Q1. What have the authors contributed in "Multi-processor system design with espam" ?
As an efficient solution to these two problems, in this paper the authors propose a methodology and techniques implemented in a tool called ESPAM for automated multiprocessor system design and implementation. The authors explain how starting from system level platform, application, and mapping specifications, a multiprocessor platform is synthesized and programmed in a systematic and automated way. Furthermore, the authors present some results obtained by applying their methodology and ESPAM tool to automatically generate multiprocessor systems that execute a real-life application, namely a Motion-JPEG encoder.
Q2. What is the first step to program multiprocessor systems in their methodology?
The first step to program multiprocessor systems in their ESPAM design methodology is the partitioning of an application into concurrent tasks where the inter-task communication and synchronization is explicitly specified in each task.
Q3. What is the main objective of this experiment?
The main objective of this experiment is to show that their design flow successfully closes the implementation gap between the System and RTL abstraction levels of description as well as to show that using the ESPAM tool a very accurate exploration of the performance of alternative multiprocessor platforms based on real implementations becomes feasible since the design time is reduced significantly.
Q4. Why is the high BRAM utilization due to the fact that the M-JPEG is?
The high BRAM utilization is due to the fact that the M-JPEG is a relatively complex application and almost all BRAM blocks are used for the program and data memory of the 4 microprocessors in their platforms.
Q5. What are the components used to specify the processors’ local program and data memories?
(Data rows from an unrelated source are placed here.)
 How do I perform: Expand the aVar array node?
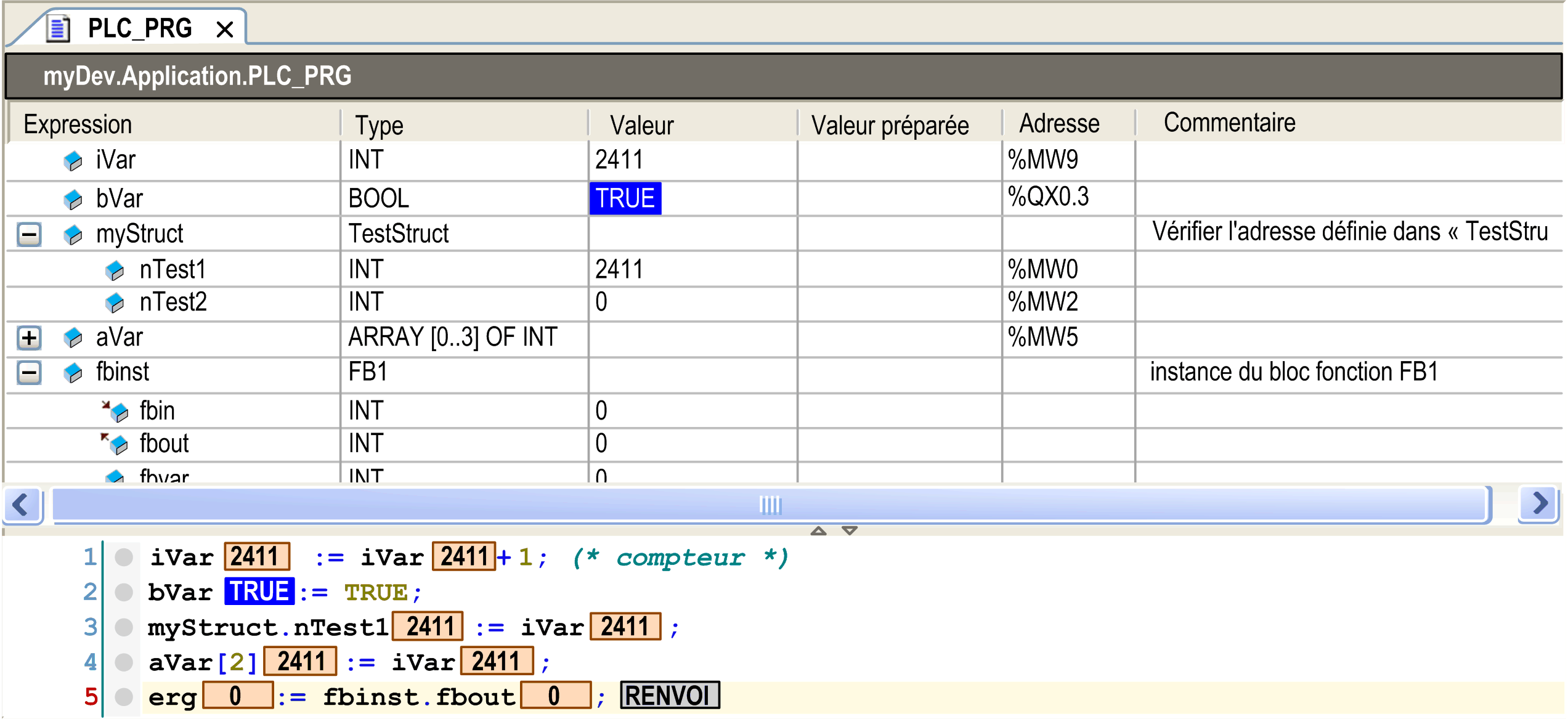pyautogui.click(x=29, y=338)
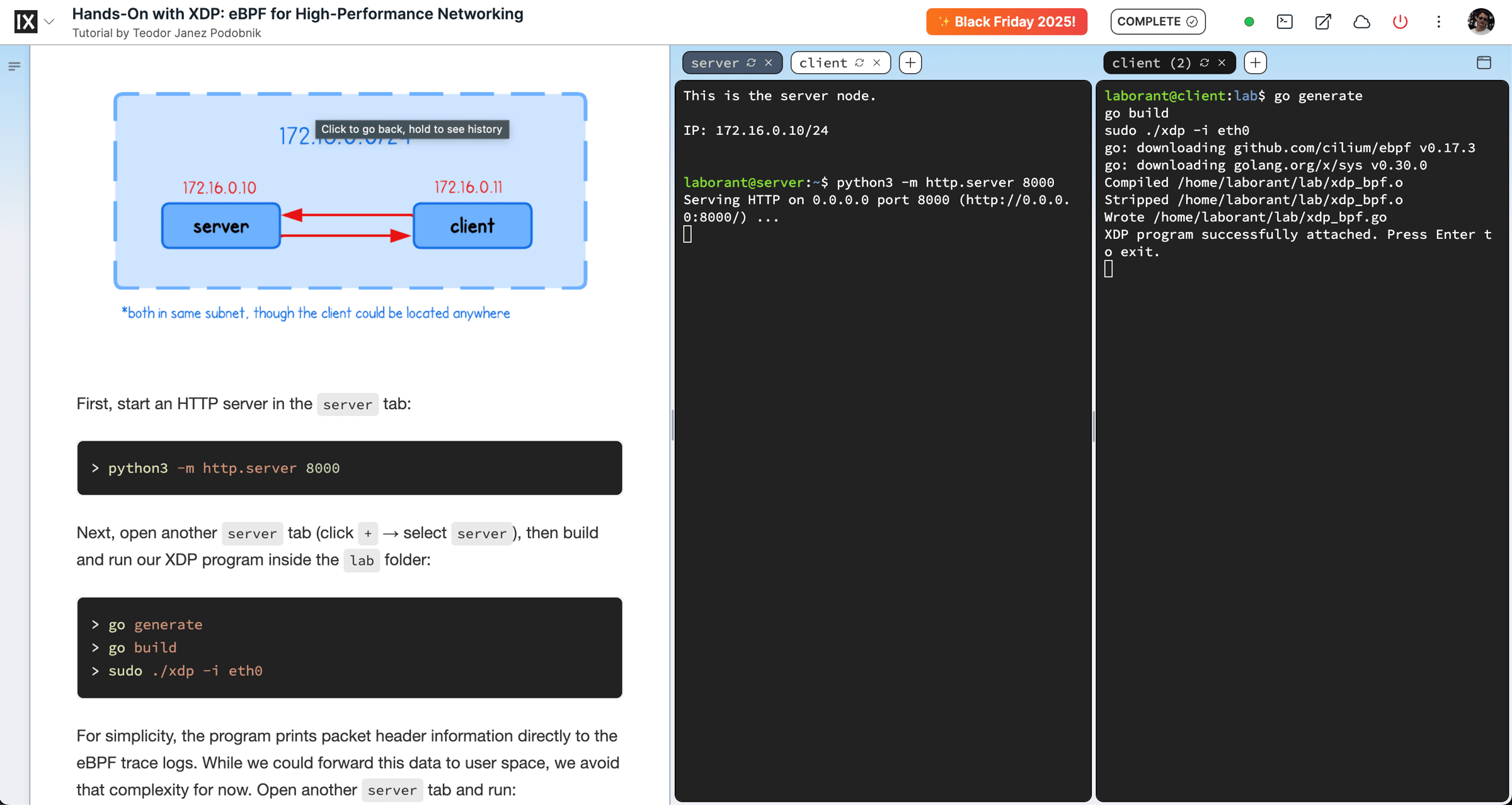The image size is (1512, 805).
Task: Click the COMPLETE button
Action: (x=1157, y=22)
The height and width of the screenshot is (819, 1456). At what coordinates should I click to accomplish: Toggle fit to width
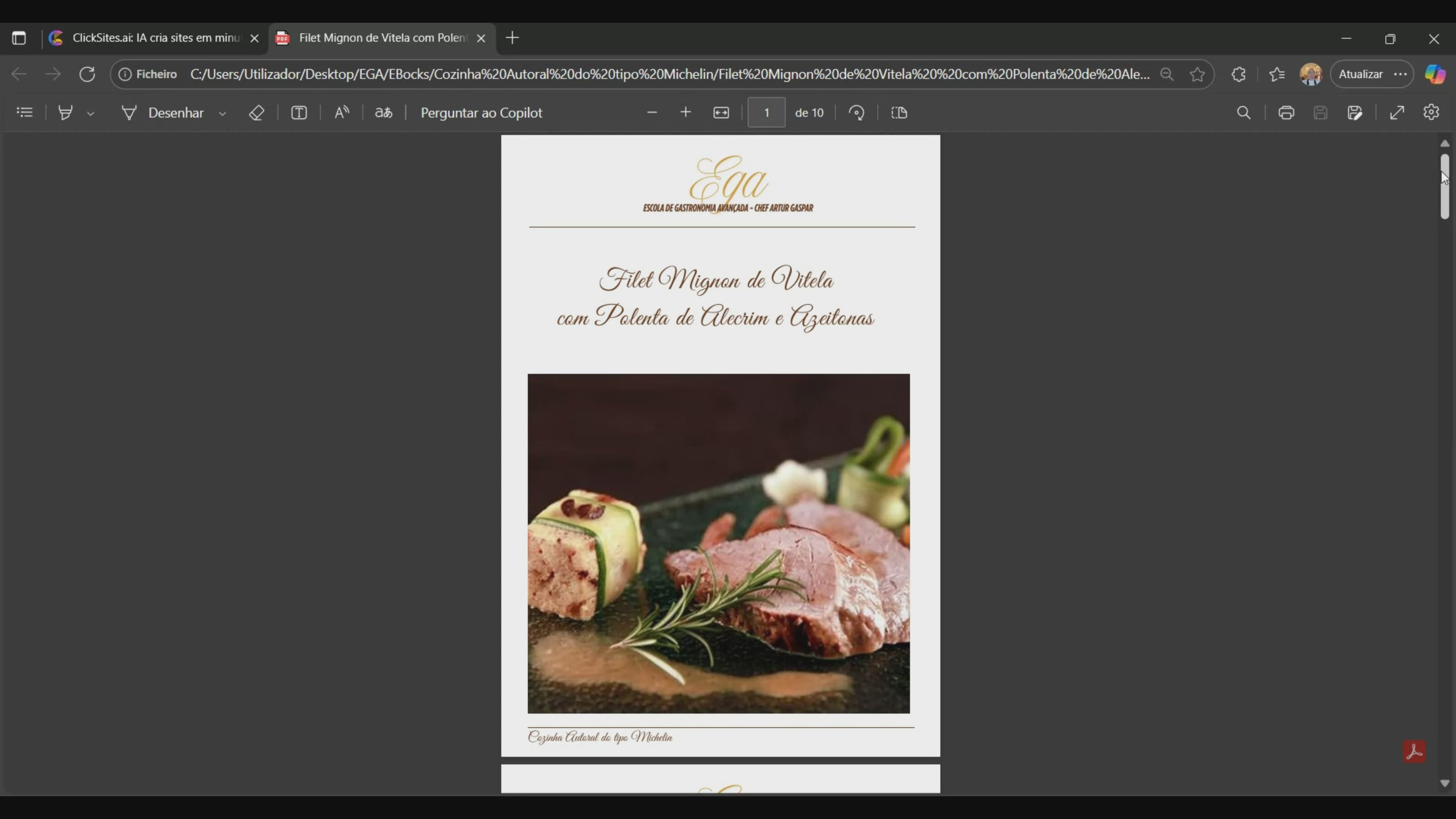pos(721,113)
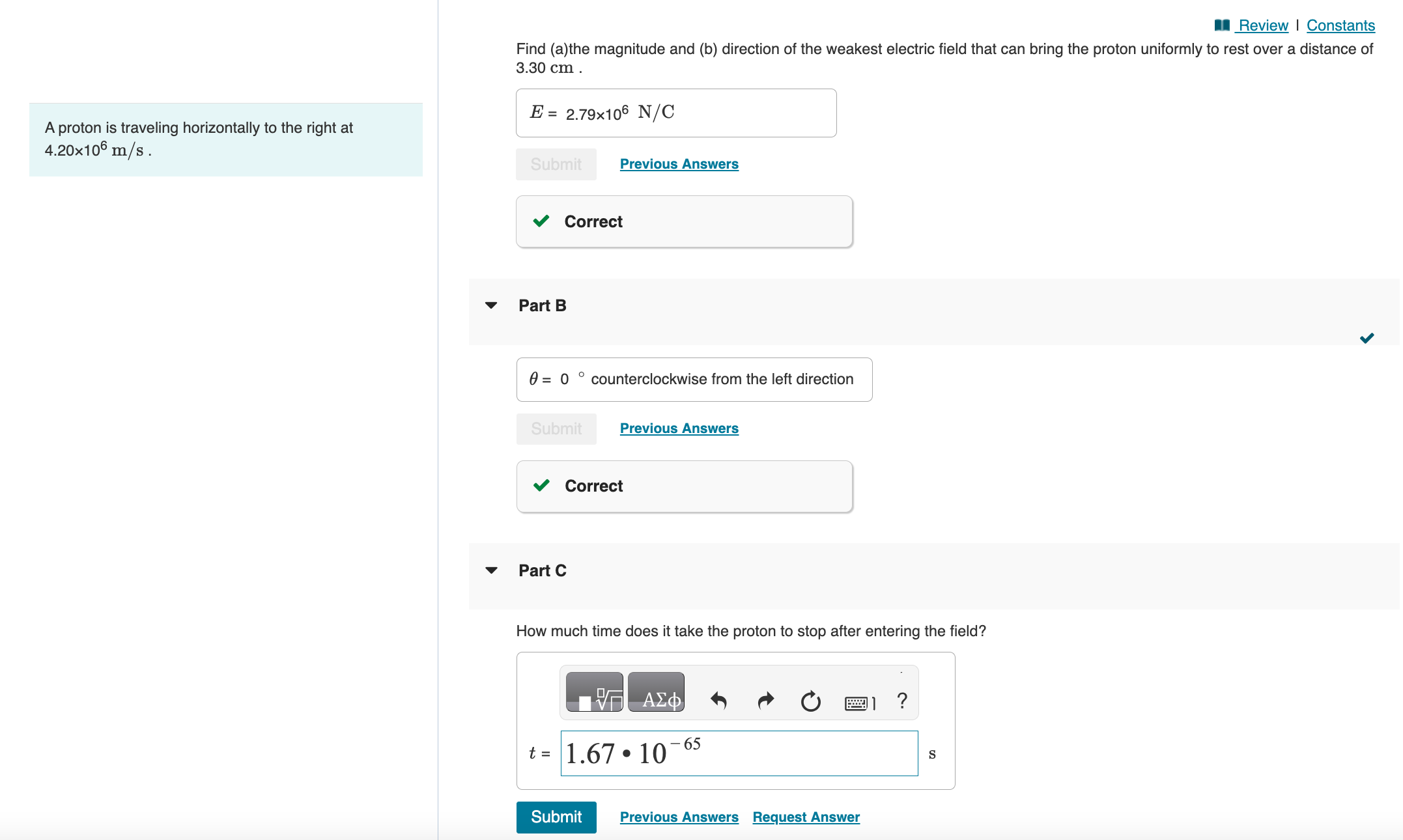Open the Greek symbols ΑΣΦ palette
This screenshot has width=1403, height=840.
tap(656, 692)
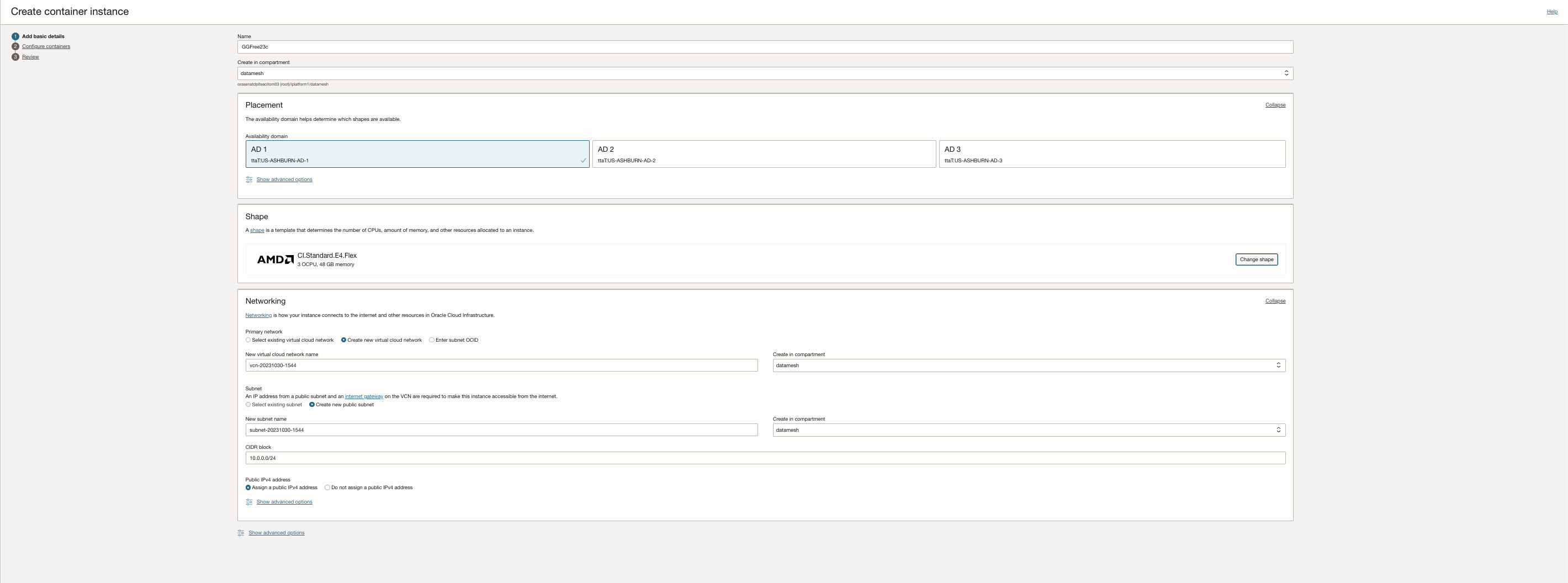The height and width of the screenshot is (583, 1568).
Task: Open the internet gateway help link
Action: pos(364,396)
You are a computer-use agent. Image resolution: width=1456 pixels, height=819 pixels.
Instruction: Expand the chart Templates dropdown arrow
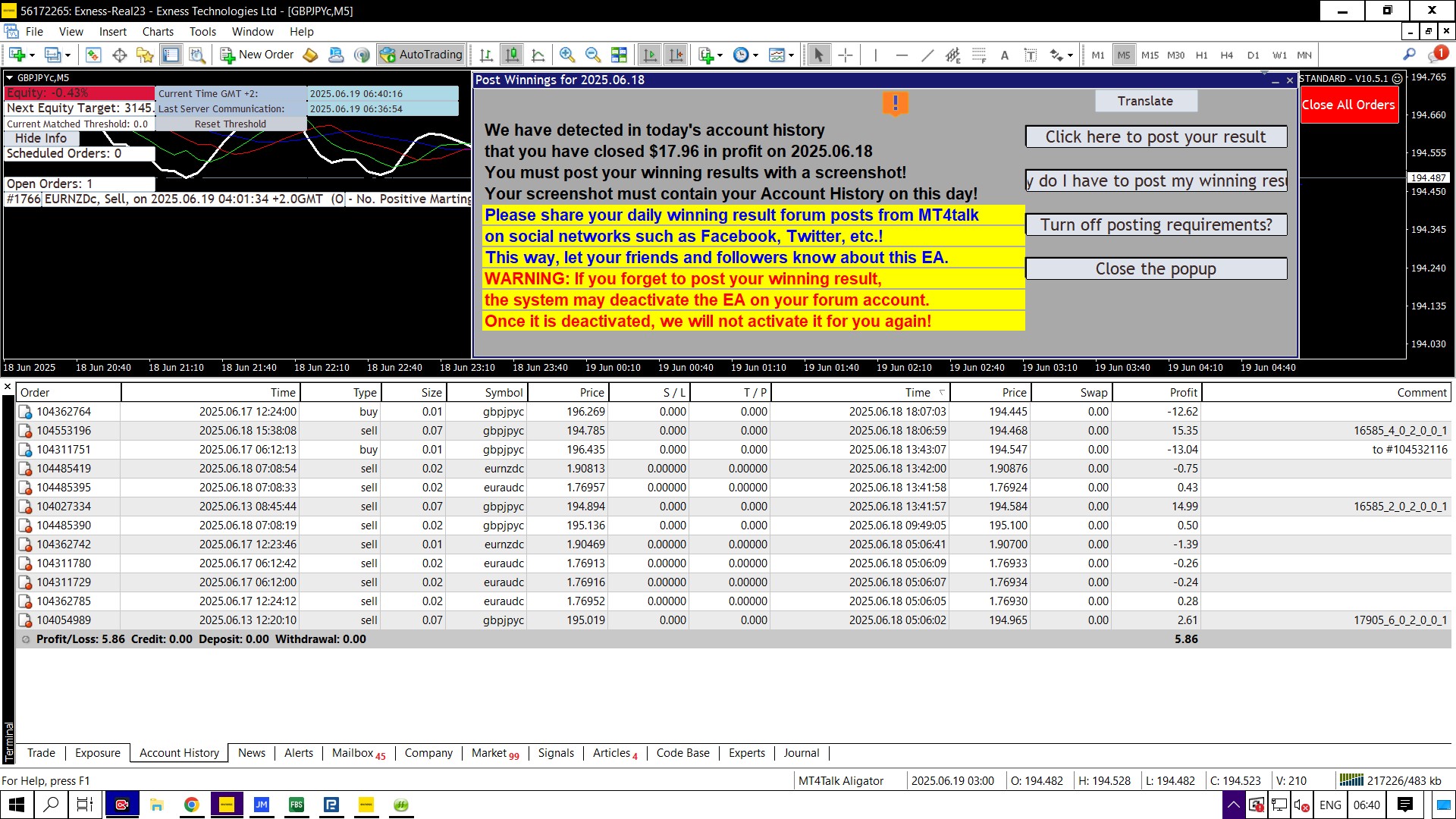(791, 55)
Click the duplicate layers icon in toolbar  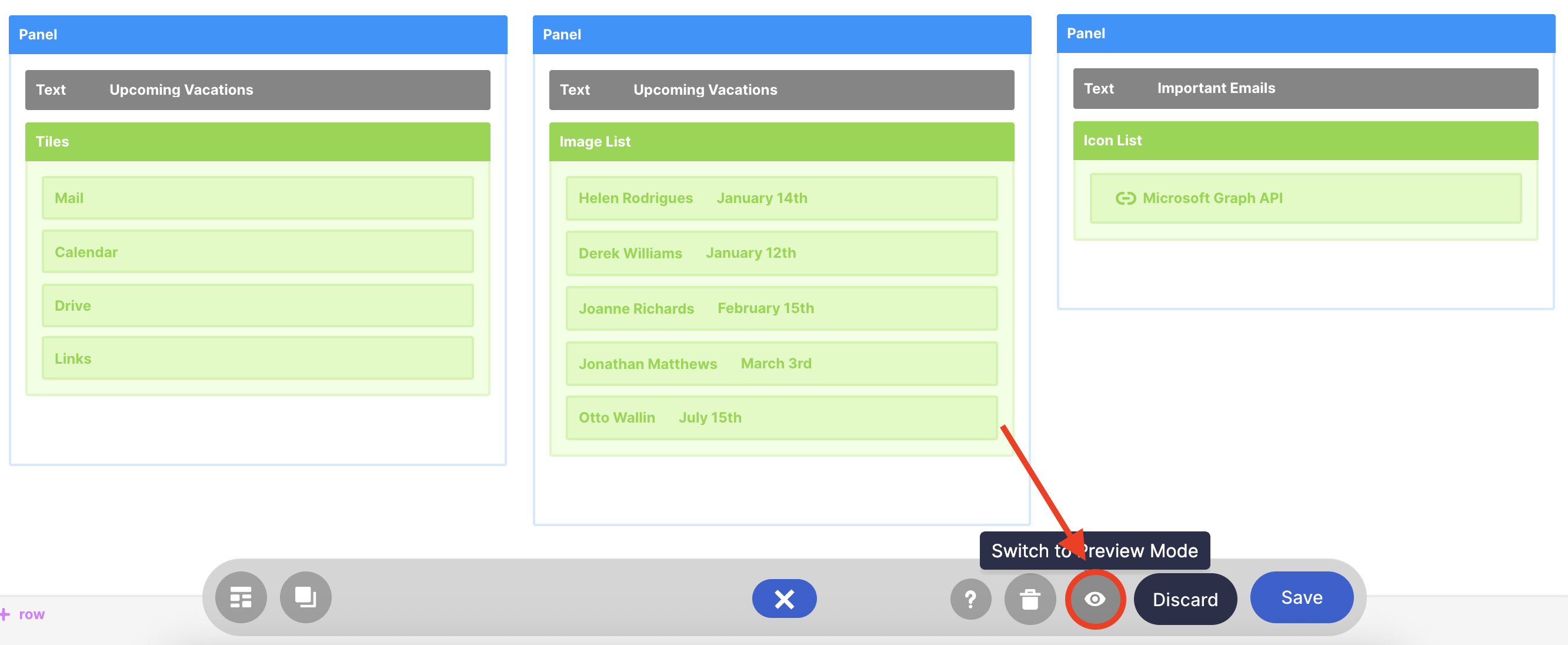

Memory components are used to specify the processors’ local program and data memories and to specify data communication storages (buffers) between processors.
Q6. What is the simplest way to connect a processor to a communication component?
Each CC implements the processor’s local bus-based access protocol to the CM for write operations and the access to the communication component (CB) for read operations.
Q7. What is the definition of Implementation Gap?
moving up from the detailed RTL specification to a more abstract system level specification opens a gap which the authors call Implementation Gap.
Q8. What is the difference between a programmable processor and a multiprocessor platform?
Since every programmable processor has a data bus, processors of different types can easily be connected into a heterogeneous multiprocessor platform by using their CCs.